-------- EL LISTADO

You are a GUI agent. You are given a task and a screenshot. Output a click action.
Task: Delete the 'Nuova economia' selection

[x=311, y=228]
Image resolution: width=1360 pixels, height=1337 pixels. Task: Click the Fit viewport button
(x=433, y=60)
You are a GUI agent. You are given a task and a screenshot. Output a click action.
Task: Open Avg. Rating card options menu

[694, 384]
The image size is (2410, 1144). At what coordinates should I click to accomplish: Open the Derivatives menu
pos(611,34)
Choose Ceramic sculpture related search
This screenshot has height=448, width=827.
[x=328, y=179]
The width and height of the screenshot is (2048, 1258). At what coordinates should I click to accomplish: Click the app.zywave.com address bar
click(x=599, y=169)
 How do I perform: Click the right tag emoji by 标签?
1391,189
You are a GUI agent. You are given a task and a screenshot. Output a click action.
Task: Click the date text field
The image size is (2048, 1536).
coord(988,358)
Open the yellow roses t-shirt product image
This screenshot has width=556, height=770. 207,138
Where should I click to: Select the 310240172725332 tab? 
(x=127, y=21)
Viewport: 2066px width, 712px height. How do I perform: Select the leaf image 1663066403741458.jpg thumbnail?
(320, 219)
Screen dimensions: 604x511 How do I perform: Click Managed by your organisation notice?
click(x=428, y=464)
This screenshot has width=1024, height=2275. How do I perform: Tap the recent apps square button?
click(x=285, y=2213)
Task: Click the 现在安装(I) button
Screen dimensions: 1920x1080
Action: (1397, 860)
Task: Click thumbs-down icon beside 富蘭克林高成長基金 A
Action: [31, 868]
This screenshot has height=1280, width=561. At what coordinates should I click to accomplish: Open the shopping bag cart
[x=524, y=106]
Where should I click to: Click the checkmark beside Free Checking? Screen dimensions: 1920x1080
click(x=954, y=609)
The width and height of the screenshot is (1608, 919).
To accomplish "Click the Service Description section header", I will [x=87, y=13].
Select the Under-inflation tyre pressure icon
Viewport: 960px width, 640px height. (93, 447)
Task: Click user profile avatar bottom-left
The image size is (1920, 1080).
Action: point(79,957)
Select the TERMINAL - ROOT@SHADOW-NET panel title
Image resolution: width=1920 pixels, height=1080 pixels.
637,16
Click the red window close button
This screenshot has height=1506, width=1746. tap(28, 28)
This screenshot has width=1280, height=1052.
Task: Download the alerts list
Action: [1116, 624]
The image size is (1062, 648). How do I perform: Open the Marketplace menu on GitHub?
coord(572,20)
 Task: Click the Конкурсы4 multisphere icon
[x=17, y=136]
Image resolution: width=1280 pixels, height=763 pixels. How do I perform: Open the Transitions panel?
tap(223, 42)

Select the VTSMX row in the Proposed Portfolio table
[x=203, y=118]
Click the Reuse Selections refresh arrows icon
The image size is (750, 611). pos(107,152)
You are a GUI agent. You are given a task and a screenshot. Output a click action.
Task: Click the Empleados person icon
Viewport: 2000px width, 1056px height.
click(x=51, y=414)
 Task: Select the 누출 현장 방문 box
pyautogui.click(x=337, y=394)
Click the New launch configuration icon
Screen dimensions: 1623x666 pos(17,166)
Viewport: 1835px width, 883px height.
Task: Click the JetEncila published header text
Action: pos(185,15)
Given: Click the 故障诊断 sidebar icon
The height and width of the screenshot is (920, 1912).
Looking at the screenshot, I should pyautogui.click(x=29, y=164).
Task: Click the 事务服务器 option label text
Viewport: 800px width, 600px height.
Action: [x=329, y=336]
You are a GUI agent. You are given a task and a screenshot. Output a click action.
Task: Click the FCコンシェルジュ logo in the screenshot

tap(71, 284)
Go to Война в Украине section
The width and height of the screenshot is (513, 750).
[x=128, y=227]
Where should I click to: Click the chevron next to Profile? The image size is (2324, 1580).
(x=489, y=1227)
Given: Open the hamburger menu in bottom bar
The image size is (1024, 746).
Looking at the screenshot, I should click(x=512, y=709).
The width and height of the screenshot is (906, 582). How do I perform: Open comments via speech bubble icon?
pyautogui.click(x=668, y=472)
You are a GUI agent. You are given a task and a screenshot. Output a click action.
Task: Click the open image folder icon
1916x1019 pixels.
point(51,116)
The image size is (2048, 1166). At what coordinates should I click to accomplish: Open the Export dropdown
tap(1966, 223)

----------------

▸ QUÉ SE PIDE
Copia todas las líneas del listado de arriba, sin cambiar nada.

▸ SOLUCIÓN PROPUESTA
You are a GUI agent. You are given a task and a screenshot. Output a click action.
Task: Delete the 'Nuova economia' selection

[x=311, y=228]
Image resolution: width=1360 pixels, height=1337 pixels. Task: Click the Fit viewport button
(x=433, y=60)
You are a GUI agent. You are given a task and a screenshot. Output a click action.
Task: Open Avg. Rating card options menu

[694, 384]
The image size is (2410, 1144). At what coordinates should I click to accomplish: Open the Derivatives menu
pos(611,34)
Choose Ceramic sculpture related search
This screenshot has height=448, width=827.
[x=328, y=179]
The width and height of the screenshot is (2048, 1258). At what coordinates should I click to accomplish: Click the app.zywave.com address bar
click(x=599, y=169)
 How do I perform: Click the right tag emoji by 标签?
1391,189
You are a GUI agent. You are given a task and a screenshot. Output a click action.
Task: Click the date text field
The image size is (2048, 1536).
coord(988,358)
Open the yellow roses t-shirt product image
This screenshot has width=556, height=770. 207,138
Where should I click to: Select the 310240172725332 tab? 
(x=127, y=21)
Viewport: 2066px width, 712px height. How do I perform: Select the leaf image 1663066403741458.jpg thumbnail?
(320, 219)
Screen dimensions: 604x511 How do I perform: Click Managed by your organisation notice?
click(x=428, y=464)
This screenshot has width=1024, height=2275. How do I perform: Tap the recent apps square button?
click(x=285, y=2213)
Task: Click the 现在安装(I) button
Screen dimensions: 1920x1080
Action: (1397, 860)
Task: Click thumbs-down icon beside 富蘭克林高成長基金 A
Action: [31, 868]
This screenshot has height=1280, width=561. At what coordinates should I click to accomplish: Open the shopping bag cart
[x=524, y=106]
Where should I click to: Click the checkmark beside Free Checking? Screen dimensions: 1920x1080
click(x=954, y=609)
The width and height of the screenshot is (1608, 919).
To accomplish "Click the Service Description section header", I will [x=87, y=13].
Select the Under-inflation tyre pressure icon
Viewport: 960px width, 640px height. (93, 447)
Task: Click user profile avatar bottom-left
The image size is (1920, 1080).
Action: point(79,957)
Select the TERMINAL - ROOT@SHADOW-NET panel title
Image resolution: width=1920 pixels, height=1080 pixels.
637,16
Click the red window close button
This screenshot has height=1506, width=1746. tap(28, 28)
This screenshot has width=1280, height=1052.
Task: Download the alerts list
Action: [1116, 624]
The image size is (1062, 648). How do I perform: Open the Marketplace menu on GitHub?
coord(572,20)
 Task: Click the Конкурсы4 multisphere icon
[x=17, y=136]
Image resolution: width=1280 pixels, height=763 pixels. How do I perform: Open the Transitions panel?
tap(223, 42)

Select the VTSMX row in the Proposed Portfolio table
[x=203, y=118]
Click the Reuse Selections refresh arrows icon
The image size is (750, 611). pos(107,152)
You are a GUI agent. You are given a task and a screenshot. Output a click action.
Task: Click the Empleados person icon
Viewport: 2000px width, 1056px height.
click(x=51, y=414)
 Task: Select the 누출 현장 방문 box
pyautogui.click(x=337, y=394)
Click the New launch configuration icon
Screen dimensions: 1623x666 pos(17,166)
Viewport: 1835px width, 883px height.
Task: Click the JetEncila published header text
Action: pos(185,15)
Given: Click the 故障诊断 sidebar icon
The height and width of the screenshot is (920, 1912).
Looking at the screenshot, I should pyautogui.click(x=29, y=164).
Task: Click the 事务服务器 option label text
Viewport: 800px width, 600px height.
Action: [x=329, y=336]
You are a GUI agent. You are given a task and a screenshot. Output a click action.
Task: Click the FCコンシェルジュ logo in the screenshot

tap(71, 284)
Go to Война в Украине section
The width and height of the screenshot is (513, 750).
[x=128, y=227]
Where should I click to: Click the chevron next to Profile? The image size is (2324, 1580).
(x=489, y=1227)
Given: Open the hamburger menu in bottom bar
The image size is (1024, 746).
Looking at the screenshot, I should click(x=512, y=709).
The width and height of the screenshot is (906, 582). How do I perform: Open comments via speech bubble icon?
pyautogui.click(x=668, y=472)
You are a GUI agent. You are given a task and a screenshot. Output a click action.
Task: Click the open image folder icon
1916x1019 pixels.
point(51,116)
The image size is (2048, 1166). At what coordinates should I click to accomplish: Open the Export dropdown
tap(1966, 223)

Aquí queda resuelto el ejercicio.